[Task data Boundary: Start]
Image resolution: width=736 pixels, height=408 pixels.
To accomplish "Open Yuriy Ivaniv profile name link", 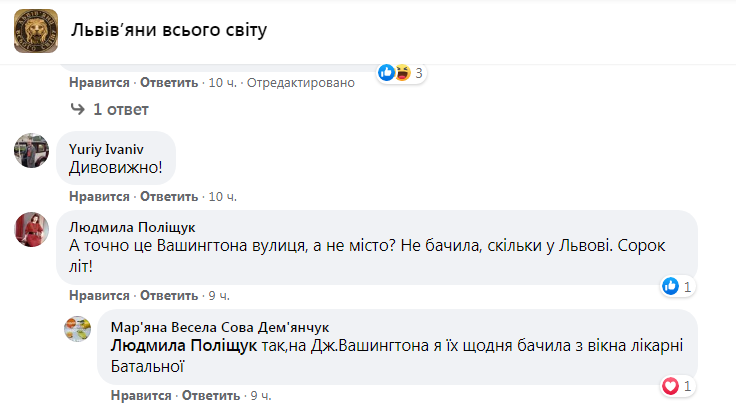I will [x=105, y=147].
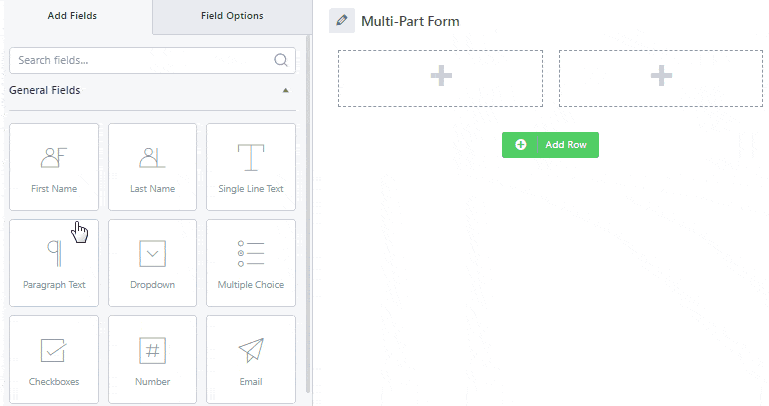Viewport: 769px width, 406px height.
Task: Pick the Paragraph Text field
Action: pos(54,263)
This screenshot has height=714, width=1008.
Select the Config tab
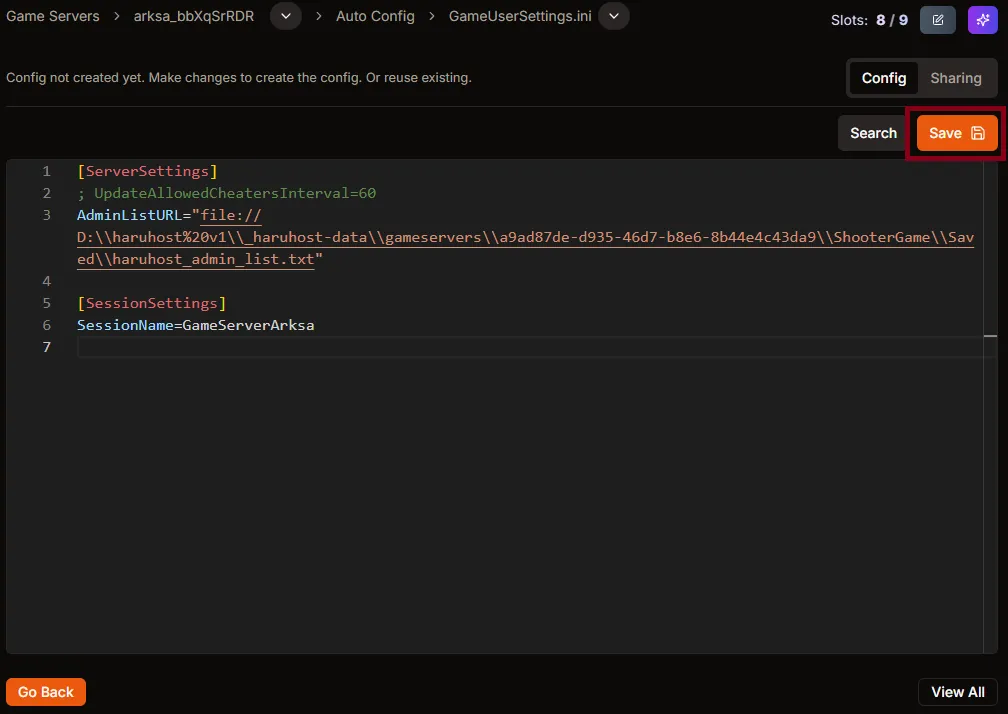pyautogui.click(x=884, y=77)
[Task data Boundary: End]
Problem to work on.
Starting with the line that contains "This screenshot has height=714, width=1008.", copy every line word for word through the end of the listing above, but leave out the pictures.

Response area.
This screenshot has height=714, width=1008.
Select the Config tab
pyautogui.click(x=884, y=77)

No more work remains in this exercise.